Fíjate lo que son las cosas. Siempre estuve con esa certeza de que su incursión
en las drogas la llevarían a problemas familiares. El único problema es que, te
aseguro, ni con eso que le ha pasado entiende o agarra el hilo de las
consecuencias. Podría decirte que me alegro por ver que en realidad tuve razón
en aquel año, hace siglos, en que mi corazón le pertenecía y se lo dije, le advertí,
pero no, no me alegro, la realidad es que estoy neutro.
Tras un minuto
de silencio, el joven dijo en voz átona:
-Salud.
-Salud.
Entrechocaron
las cervezas y el hombre se dirigió de nuevo a la única ventana que daba al
exterior, dejando que el aire frío del pasado recorriera su piel con antiguas
remembranzas y vivencias. Ningún amigo, en meses, lo había acompañado a
observar la panorámica que desde ahí reinaba, mas no era por soledad, por carecer
de amistades, sino por la precaución que hubo de tomar tras un suceso que lo
alejó de todo contacto humano, civil, fuera de Fercio.
-Oye, tengo
ganas de manejar tu coche, está con madres.
-Corre chingón-
contestó Fercio.
-¿Qué te
parece si damos una vuelta? No es de a huevo.
El joven, en
su semblante, estaba expresando que pensaba en lo prudente de dicha invitación,
luego dijo con júbilo:
-Va. Pero aquí
cerca. Y primero bajamos tu encargo.
Sin
importarles el estado meteorológico se dirigieron al coche, un reluciente,
blanco, casi nuevo, Mazda 3. Habían transcurrido un par de horas, más la media
de chistes y risas, para cuando vislumbró el cuarteto de ojos el coche. Prepararon
el paquete con las botellas de whisky, lo llevó el hombre a su apartamento, para
pronto subir de piloto al coche.
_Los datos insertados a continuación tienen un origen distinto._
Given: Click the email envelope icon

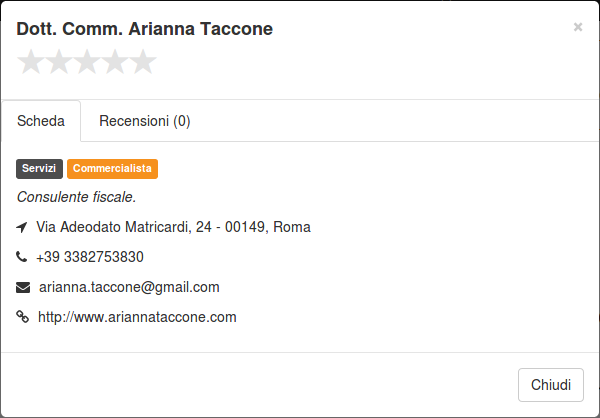Looking at the screenshot, I should 23,287.
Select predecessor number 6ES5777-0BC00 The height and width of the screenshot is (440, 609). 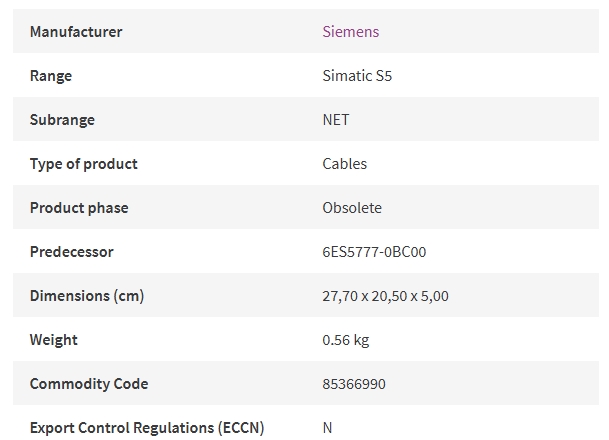click(x=374, y=252)
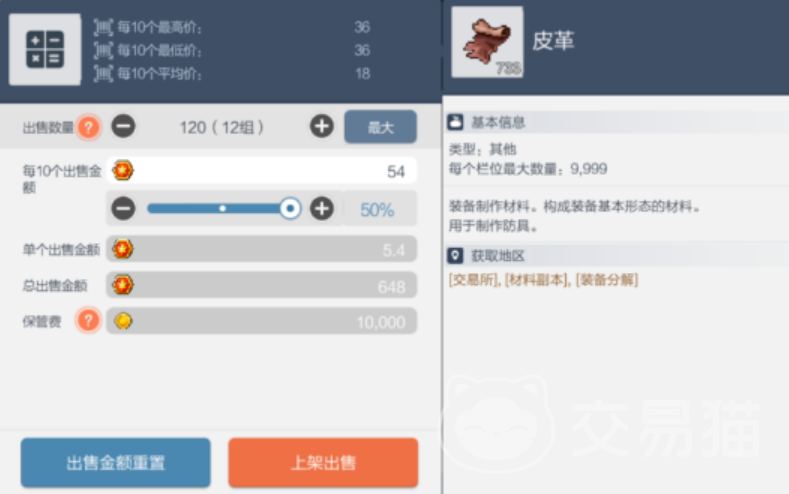The image size is (789, 494).
Task: Click the currency icon in price field
Action: pos(123,171)
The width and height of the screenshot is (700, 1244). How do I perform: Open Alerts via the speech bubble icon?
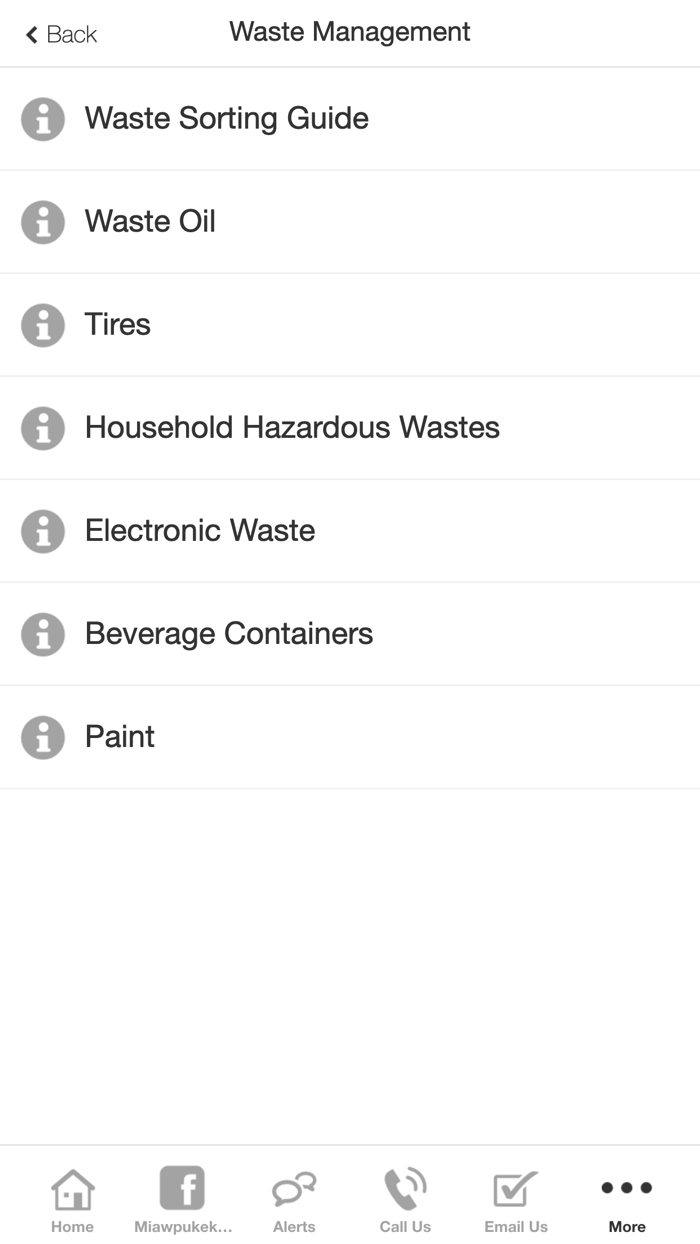coord(293,1190)

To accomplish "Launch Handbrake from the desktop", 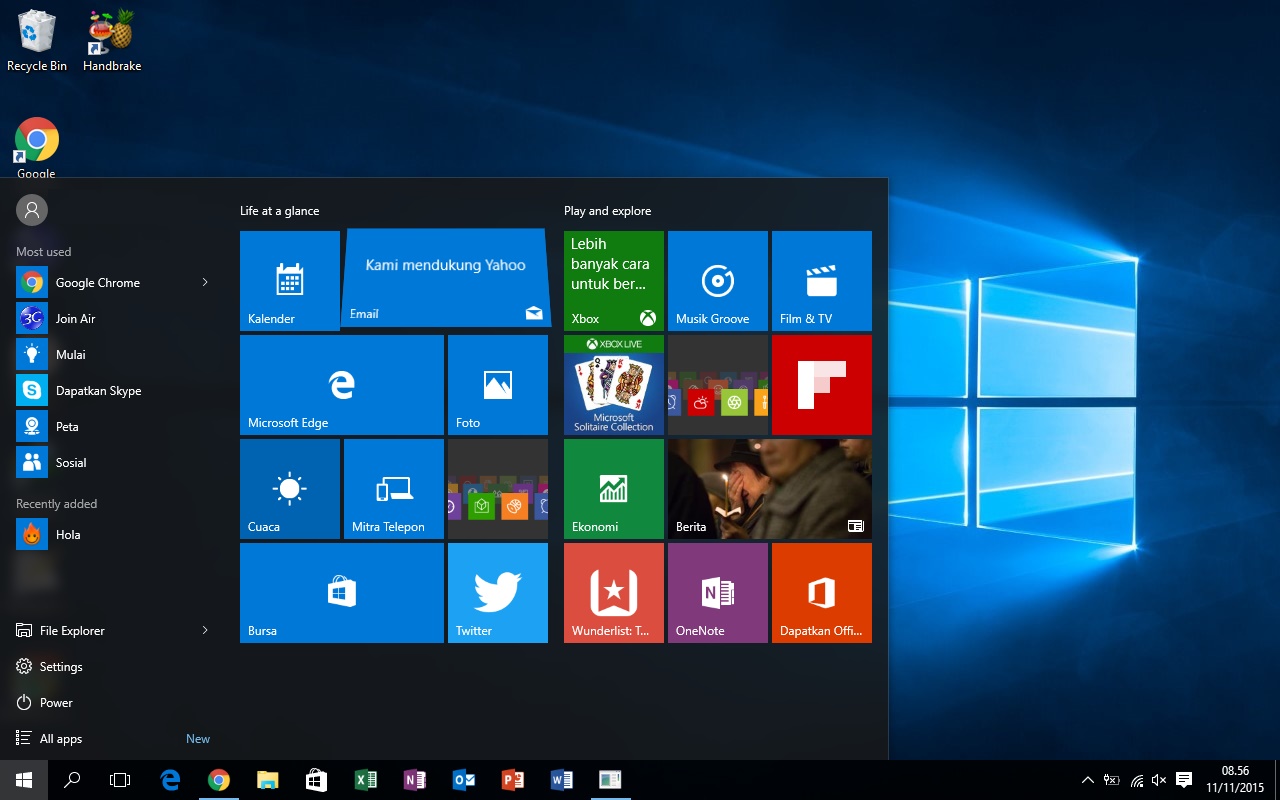I will 110,32.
Ya dentro, metió la llave en el orificio de
encender.
-¿Qué pasa?-
preguntó el joven al ver que no arrancaba.
-Men, gracias
por todo. ¿Cuándo te casas?
-En abril del
otro año.
-¿Harás
despedida de soltero?
-Claro, y estás
invitado. Sólo que no lleves a tu harem de bailarinas turcas menores de edad.
Sin reír, el
hombre, con la mirada al frente, dirigida a una gota de lluvia que velozmente
caía unas siete cuadras al frente, contestó:
-Fernando,
cuídate, hay retenes- abrió la portezuela-. Ten- dejó un par de billetes con Miguel
Hidalgo sobre el freno de mano, para luego descender del coche y dirigirse al
complejo de apartamentos.
El joven no
supo qué pensar, a su mente vino el cúmulo de hechos que en alguna ocasión,
cuando el hombre pidió su ayuda para desaparecer y encargarse de sus asuntos en
la ciudad, le contó que había realizado. “Le vino de nuevo”, pensó, luego descendía
del asiento de copiloto, subió al coche para conducirlo, y tras ver que la
espalda del hombre de playera azul se difuminaba detrás de los vidrios en la
puerta del complejo, encendió el coche y partió.
El hombre, sin
mediar palabra, ascendía con suprema lentitud los cuarenta escalones que
separaban la calle de su alcoba, el refugio, y su sombra se retuvo en las
paredes interiores que le darían cobijo esa noche, dejando la vista sobre el
diploma de detective enmarcado; que no es más que un recibo del Seven Eleven al
que acudió a comprar los primeros cigarros después de una temporada de intenso
entrenamiento con ex militares. El mundo a su derredor seguía con los mismos
rituales diarios, sin detenerse a extrañar su existir, su memoria, su pasado. Girando
la mirada hacia el escritorio vio encima el rompecabezas unido sólo en las
orillas; restaba el interior de las mil piezas.